> **DATA IN THIS EXERCISE**:

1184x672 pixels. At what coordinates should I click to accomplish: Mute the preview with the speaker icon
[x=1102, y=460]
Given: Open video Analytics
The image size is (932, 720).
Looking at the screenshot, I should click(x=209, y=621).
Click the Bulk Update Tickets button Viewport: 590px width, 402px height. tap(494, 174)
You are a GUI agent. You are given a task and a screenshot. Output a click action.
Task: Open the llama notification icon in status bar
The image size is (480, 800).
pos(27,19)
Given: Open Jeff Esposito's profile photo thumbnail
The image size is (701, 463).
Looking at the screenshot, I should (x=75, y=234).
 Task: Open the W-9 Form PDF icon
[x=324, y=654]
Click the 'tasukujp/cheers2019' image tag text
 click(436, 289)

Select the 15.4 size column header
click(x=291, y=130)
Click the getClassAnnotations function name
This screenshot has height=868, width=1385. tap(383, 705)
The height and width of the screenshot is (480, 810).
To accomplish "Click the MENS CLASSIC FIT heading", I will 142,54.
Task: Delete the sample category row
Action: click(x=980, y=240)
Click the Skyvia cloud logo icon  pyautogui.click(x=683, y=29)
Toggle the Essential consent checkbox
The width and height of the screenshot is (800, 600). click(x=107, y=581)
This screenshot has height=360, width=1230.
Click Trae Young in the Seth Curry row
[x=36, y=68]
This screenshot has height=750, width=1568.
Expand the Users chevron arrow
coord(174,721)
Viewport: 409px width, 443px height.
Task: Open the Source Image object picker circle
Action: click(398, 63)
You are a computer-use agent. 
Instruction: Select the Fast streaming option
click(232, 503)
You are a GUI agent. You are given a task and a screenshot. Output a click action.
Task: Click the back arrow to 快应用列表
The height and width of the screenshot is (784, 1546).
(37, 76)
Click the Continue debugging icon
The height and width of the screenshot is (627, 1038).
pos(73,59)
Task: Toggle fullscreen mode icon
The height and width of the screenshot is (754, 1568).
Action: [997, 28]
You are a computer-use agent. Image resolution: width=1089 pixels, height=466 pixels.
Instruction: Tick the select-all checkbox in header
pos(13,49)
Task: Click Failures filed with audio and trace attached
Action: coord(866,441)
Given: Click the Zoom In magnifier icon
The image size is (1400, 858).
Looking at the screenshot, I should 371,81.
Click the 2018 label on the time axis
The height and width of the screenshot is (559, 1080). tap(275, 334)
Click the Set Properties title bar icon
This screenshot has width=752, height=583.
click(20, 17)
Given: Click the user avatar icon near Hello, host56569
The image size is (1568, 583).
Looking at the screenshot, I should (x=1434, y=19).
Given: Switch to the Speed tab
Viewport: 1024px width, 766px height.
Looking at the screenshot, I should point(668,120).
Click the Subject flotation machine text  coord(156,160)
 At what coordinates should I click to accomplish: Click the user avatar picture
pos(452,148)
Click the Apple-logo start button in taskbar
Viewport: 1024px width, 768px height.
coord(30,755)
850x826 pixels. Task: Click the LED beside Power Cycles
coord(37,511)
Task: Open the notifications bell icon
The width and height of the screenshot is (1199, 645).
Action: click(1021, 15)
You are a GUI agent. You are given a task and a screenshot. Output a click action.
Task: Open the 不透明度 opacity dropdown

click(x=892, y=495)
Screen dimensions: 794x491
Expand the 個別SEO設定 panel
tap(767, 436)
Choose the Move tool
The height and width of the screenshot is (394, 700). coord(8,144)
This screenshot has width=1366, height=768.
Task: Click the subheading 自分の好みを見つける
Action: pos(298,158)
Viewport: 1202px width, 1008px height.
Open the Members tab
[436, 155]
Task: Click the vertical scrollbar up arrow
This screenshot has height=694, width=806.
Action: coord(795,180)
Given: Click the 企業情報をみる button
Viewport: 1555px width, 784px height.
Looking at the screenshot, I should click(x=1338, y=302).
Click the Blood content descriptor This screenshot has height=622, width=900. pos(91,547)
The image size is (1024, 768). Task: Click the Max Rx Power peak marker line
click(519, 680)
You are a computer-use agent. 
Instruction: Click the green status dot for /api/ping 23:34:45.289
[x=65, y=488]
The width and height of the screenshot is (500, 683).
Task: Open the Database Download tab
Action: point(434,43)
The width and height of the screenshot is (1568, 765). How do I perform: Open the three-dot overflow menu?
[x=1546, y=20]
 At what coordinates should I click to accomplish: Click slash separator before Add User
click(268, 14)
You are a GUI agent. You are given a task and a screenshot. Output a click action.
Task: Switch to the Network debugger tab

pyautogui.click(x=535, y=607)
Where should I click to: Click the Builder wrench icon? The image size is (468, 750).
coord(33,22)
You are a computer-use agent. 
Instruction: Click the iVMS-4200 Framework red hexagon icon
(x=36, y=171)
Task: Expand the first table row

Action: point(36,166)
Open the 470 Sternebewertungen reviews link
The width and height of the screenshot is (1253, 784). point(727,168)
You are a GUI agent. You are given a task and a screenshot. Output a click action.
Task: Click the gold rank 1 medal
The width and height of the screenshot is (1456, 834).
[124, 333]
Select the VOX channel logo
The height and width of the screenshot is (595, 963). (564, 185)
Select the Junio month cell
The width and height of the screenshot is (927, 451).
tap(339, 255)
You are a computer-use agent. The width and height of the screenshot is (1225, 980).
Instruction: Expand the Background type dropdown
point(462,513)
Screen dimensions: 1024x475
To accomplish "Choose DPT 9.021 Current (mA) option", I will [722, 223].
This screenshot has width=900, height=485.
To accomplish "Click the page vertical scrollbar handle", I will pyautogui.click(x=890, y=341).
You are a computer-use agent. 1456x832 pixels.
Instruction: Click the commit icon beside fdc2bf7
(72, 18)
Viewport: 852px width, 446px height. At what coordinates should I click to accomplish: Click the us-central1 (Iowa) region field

> **WHAT IS ASKED**:
Rewrite all of the records above, putting "screen assistant" wherever "computer-use agent" appears and changing nothing else.

> **THE SOLUTION**:
1184x672 pixels. At what coordinates should I click to accomplish: Mute the preview with the speaker icon
[x=1102, y=460]
Given: Open video Analytics
The image size is (932, 720).
Looking at the screenshot, I should click(x=209, y=621).
Click the Bulk Update Tickets button Viewport: 590px width, 402px height. tap(494, 174)
You are a GUI agent. You are given a task and a screenshot. Output a click action.
Task: Open the llama notification icon in status bar
The image size is (480, 800).
pos(27,19)
Given: Open Jeff Esposito's profile photo thumbnail
The image size is (701, 463).
Looking at the screenshot, I should (x=75, y=234).
 Task: Open the W-9 Form PDF icon
[x=324, y=654]
Click the 'tasukujp/cheers2019' image tag text
 click(436, 289)

Select the 15.4 size column header
click(x=291, y=130)
Click the getClassAnnotations function name
This screenshot has height=868, width=1385. tap(383, 705)
The height and width of the screenshot is (480, 810).
To accomplish "Click the MENS CLASSIC FIT heading", I will 142,54.
Task: Delete the sample category row
Action: click(x=980, y=240)
Click the Skyvia cloud logo icon  pyautogui.click(x=683, y=29)
Toggle the Essential consent checkbox
The width and height of the screenshot is (800, 600). click(x=107, y=581)
This screenshot has height=360, width=1230.
Click Trae Young in the Seth Curry row
[x=36, y=68]
This screenshot has height=750, width=1568.
Expand the Users chevron arrow
coord(174,721)
Viewport: 409px width, 443px height.
Task: Open the Source Image object picker circle
Action: click(398, 63)
You are a screen assistant. 
Instruction: Select the Fast streaming option
click(232, 503)
You are a GUI agent. You are given a task and a screenshot. Output a click action.
Task: Click the back arrow to 快应用列表
The height and width of the screenshot is (784, 1546).
(37, 76)
Click the Continue debugging icon
The height and width of the screenshot is (627, 1038).
pos(73,59)
Task: Toggle fullscreen mode icon
The height and width of the screenshot is (754, 1568).
Action: [997, 28]
You are a screen assistant. Image resolution: width=1089 pixels, height=466 pixels.
Instruction: Tick the select-all checkbox in header
pos(13,49)
Task: Click Failures filed with audio and trace attached
Action: coord(866,441)
Given: Click the Zoom In magnifier icon
The image size is (1400, 858).
Looking at the screenshot, I should 371,81.
Click the 2018 label on the time axis
The height and width of the screenshot is (559, 1080). tap(275, 334)
Click the Set Properties title bar icon
This screenshot has width=752, height=583.
click(20, 17)
Given: Click the user avatar icon near Hello, host56569
The image size is (1568, 583).
Looking at the screenshot, I should (x=1434, y=19).
Given: Switch to the Speed tab
Viewport: 1024px width, 766px height.
Looking at the screenshot, I should point(668,120).
Click the Subject flotation machine text  coord(156,160)
 At what coordinates should I click to accomplish: Click the user avatar picture
pos(452,148)
Click the Apple-logo start button in taskbar
Viewport: 1024px width, 768px height.
coord(30,755)
850x826 pixels. Task: Click the LED beside Power Cycles
coord(37,511)
Task: Open the notifications bell icon
The width and height of the screenshot is (1199, 645).
Action: click(1021, 15)
You are a GUI agent. You are given a task and a screenshot. Output a click action.
Task: Open the 不透明度 opacity dropdown

click(x=892, y=495)
Screen dimensions: 794x491
Expand the 個別SEO設定 panel
tap(767, 436)
Choose the Move tool
The height and width of the screenshot is (394, 700). coord(8,144)
This screenshot has width=1366, height=768.
Task: Click the subheading 自分の好みを見つける
Action: pos(298,158)
Viewport: 1202px width, 1008px height.
Open the Members tab
[436, 155]
Task: Click the vertical scrollbar up arrow
This screenshot has height=694, width=806.
Action: coord(795,180)
Given: Click the 企業情報をみる button
Viewport: 1555px width, 784px height.
Looking at the screenshot, I should click(x=1338, y=302).
Click the Blood content descriptor This screenshot has height=622, width=900. pos(91,547)
The image size is (1024, 768). Task: Click the Max Rx Power peak marker line
click(519, 680)
You are a screen assistant. 
Instruction: Click the green status dot for /api/ping 23:34:45.289
[x=65, y=488]
The width and height of the screenshot is (500, 683).
Task: Open the Database Download tab
Action: point(434,43)
The width and height of the screenshot is (1568, 765). How do I perform: Open the three-dot overflow menu?
[x=1546, y=20]
 At what coordinates should I click to accomplish: Click slash separator before Add User
click(268, 14)
You are a GUI agent. You are given a task and a screenshot. Output a click action.
Task: Switch to the Network debugger tab

pyautogui.click(x=535, y=607)
Where should I click to: Click the Builder wrench icon? The image size is (468, 750).
coord(33,22)
You are a screen assistant. 
Instruction: Click the iVMS-4200 Framework red hexagon icon
(x=36, y=171)
Task: Expand the first table row

Action: point(36,166)
Open the 470 Sternebewertungen reviews link
The width and height of the screenshot is (1253, 784). point(727,168)
You are a GUI agent. You are given a task and a screenshot. Output a click action.
Task: Click the gold rank 1 medal
The width and height of the screenshot is (1456, 834).
[124, 333]
Select the VOX channel logo
The height and width of the screenshot is (595, 963). (564, 185)
Select the Junio month cell
The width and height of the screenshot is (927, 451).
tap(339, 255)
You are a screen assistant. The width and height of the screenshot is (1225, 980).
Instruction: Expand the Background type dropdown
point(462,513)
Screen dimensions: 1024x475
To accomplish "Choose DPT 9.021 Current (mA) option", I will [722, 223].
This screenshot has width=900, height=485.
To accomplish "Click the page vertical scrollbar handle", I will pyautogui.click(x=890, y=341).
You are a screen assistant. 1456x832 pixels.
Instruction: Click the commit icon beside fdc2bf7
(72, 18)
Viewport: 852px width, 446px height. At what coordinates should I click to accomplish: Click the us-central1 (Iowa) region field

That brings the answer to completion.